Lab-STICC, UMR 6285, CNRS, Université Bretagne Sud, Vannes, France.
J Eye Mov Res. 2024 Apr 29;17(3). doi: 10.16910/jemr.17.3.3. eCollection 2024.
Mobile eye tracking captures egocentric vision and is well-suited for naturalistic studies. However, its data is noisy, especially when acquired outdoor with multiple participants over several sessions. Area of interest analysis on moving targets is difficult because A) camera and objects move nonlinearly and may disappear/reappear from the scene; and B) off-the-shelf analysis tools are limited to linearly moving objects. As a result, researchers resort to time-consuming manual annotation, which limits the use of mobile eye tracking in naturalistic studies. We introduce a method based on a fine-tuned Vision Transformer (ViT) model for classifying frames with overlaying gaze markers. After fine-tuning a model on a manually labelled training set made of 1.98% (=7845 frames) of our entire data for three epochs, our model reached 99.34% accuracy as evaluated on hold-out data. We used the method to quantify participants' dwell time on a tablet during the outdoor user test of a mobile augmented reality application for biodiversity education. We discuss the benefits and limitations of our approach and its potential to be applied to other contexts.

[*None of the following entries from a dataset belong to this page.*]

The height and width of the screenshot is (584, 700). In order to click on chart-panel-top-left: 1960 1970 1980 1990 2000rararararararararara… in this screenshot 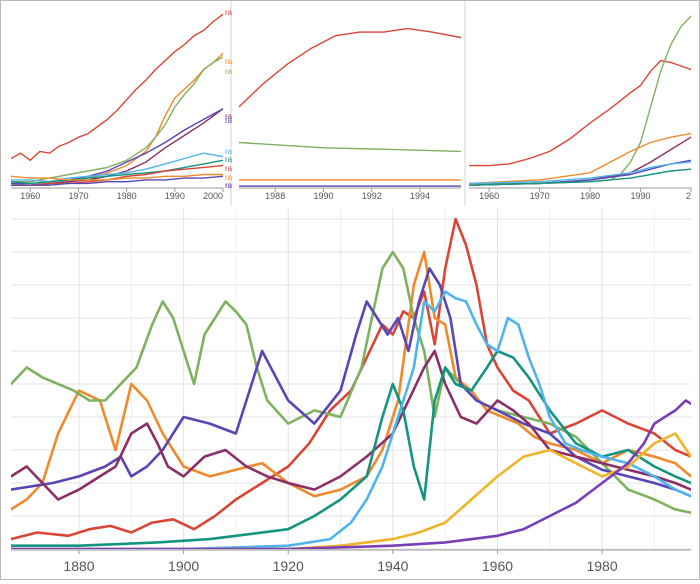, I will do `click(122, 104)`. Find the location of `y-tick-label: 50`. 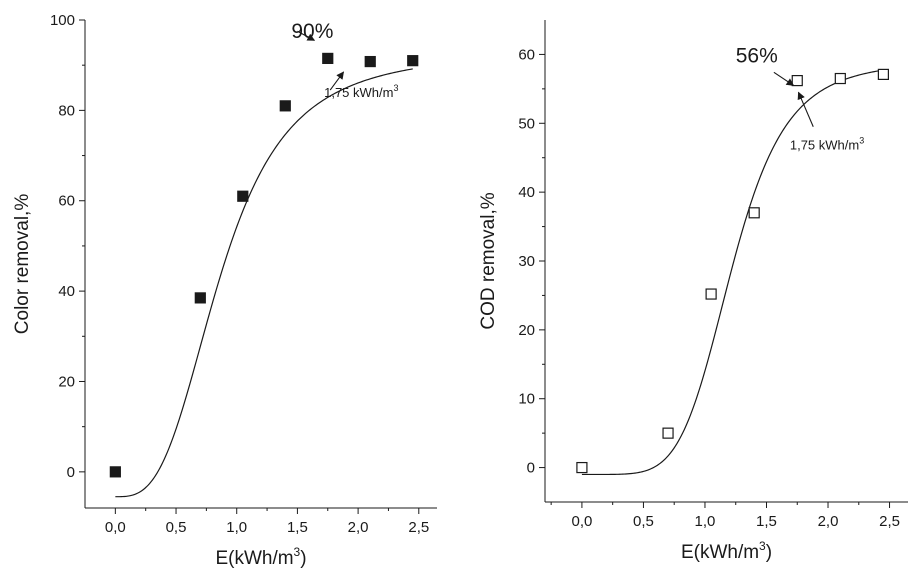

y-tick-label: 50 is located at coordinates (526, 124).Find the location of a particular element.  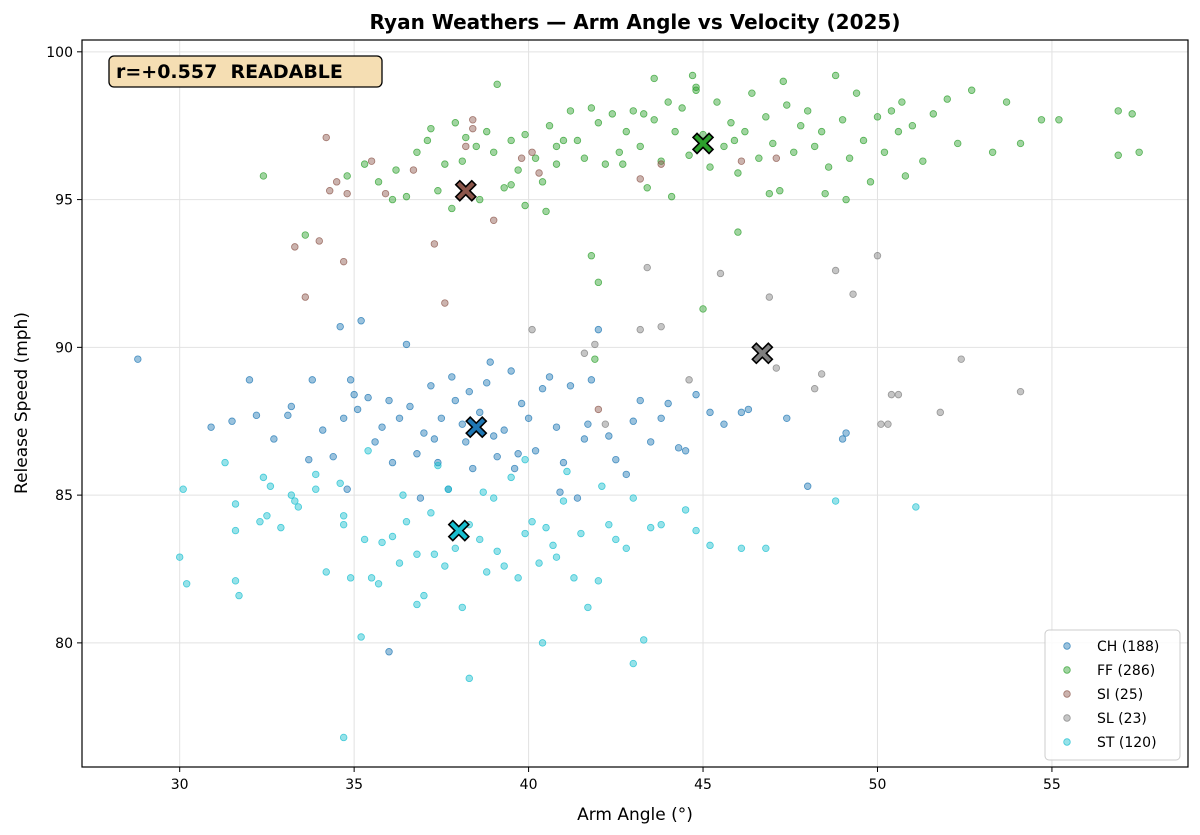

x-tick-label: 30 is located at coordinates (180, 785).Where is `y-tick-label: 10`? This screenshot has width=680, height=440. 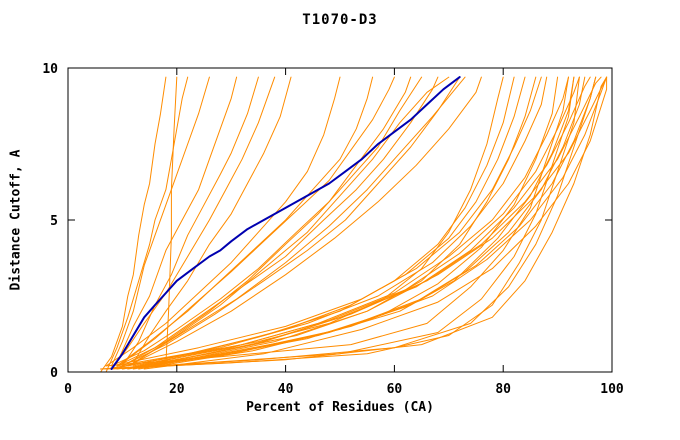 y-tick-label: 10 is located at coordinates (50, 70).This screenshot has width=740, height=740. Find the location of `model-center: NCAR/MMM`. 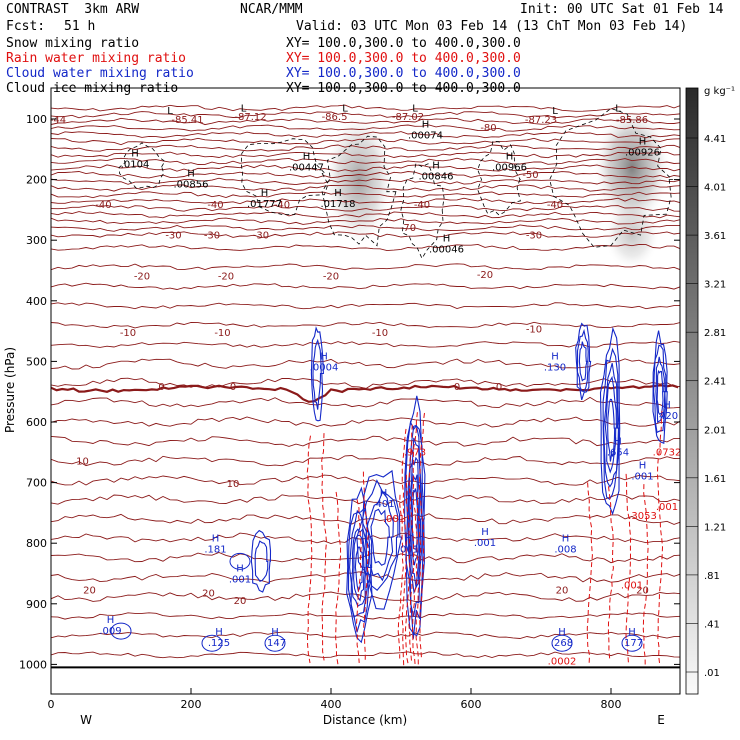

model-center: NCAR/MMM is located at coordinates (272, 10).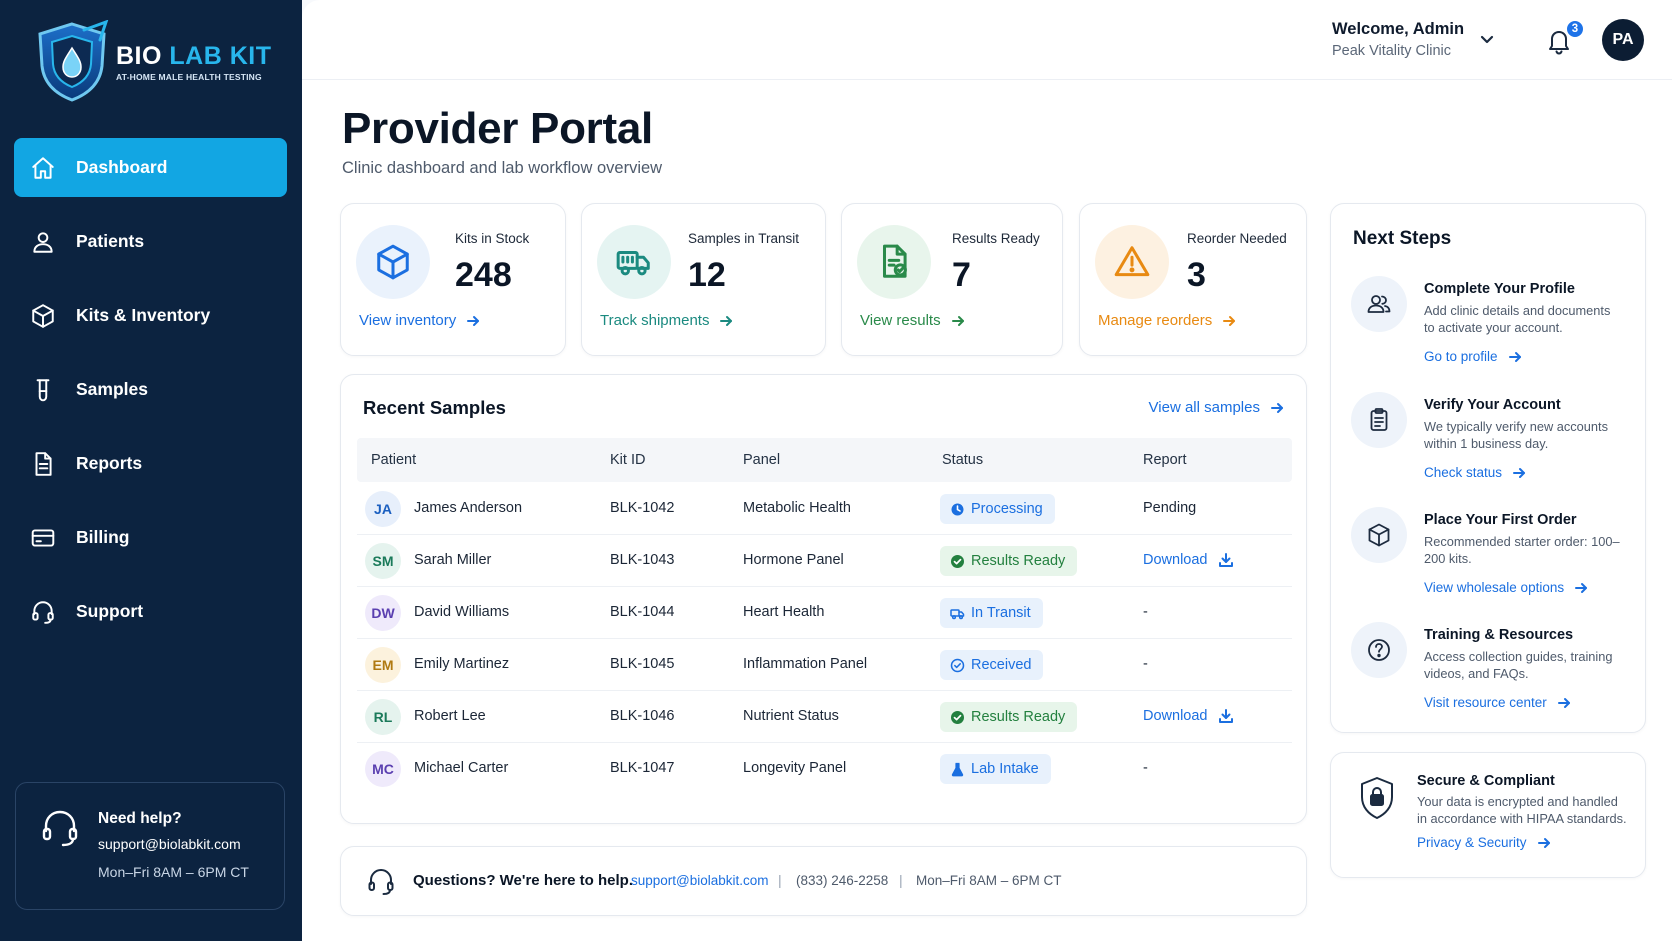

移动眼动追踪能够捕捉以自我为中心的视觉,非常适合自然主义研究。然而,其数据存在噪声,尤其是在户外多个参与者在多个时间段采集数据时。对移动目标进行感兴趣区域分析很困难,原因如下:A)相机和物体非线性移动,可能从场景中消失/重新出现;B)现成的分析工具仅限于线性移动的物体。因此,研究人员只能采用耗时的手动标注,这限制了移动眼动追踪在自然主义研究中的应用。我们介绍一种基于微调视觉Transformer(ViT)模型的方法,用于对带有叠加注视标记的帧进行分类。在由我们全部数据的1.98%(即7845帧)组成的手动标注训练集上对模型进行三个轮次的微调后,我们的模型在留出数据上评估时达到了99.34%的准确率。我们使用该方法在一款用于生物多样性教育的移动增强现实应用的户外用户测试中量化参与者在平板电脑上的停留时间。我们讨论了我们方法的优点和局限性以及其应用于其他场景的潜力。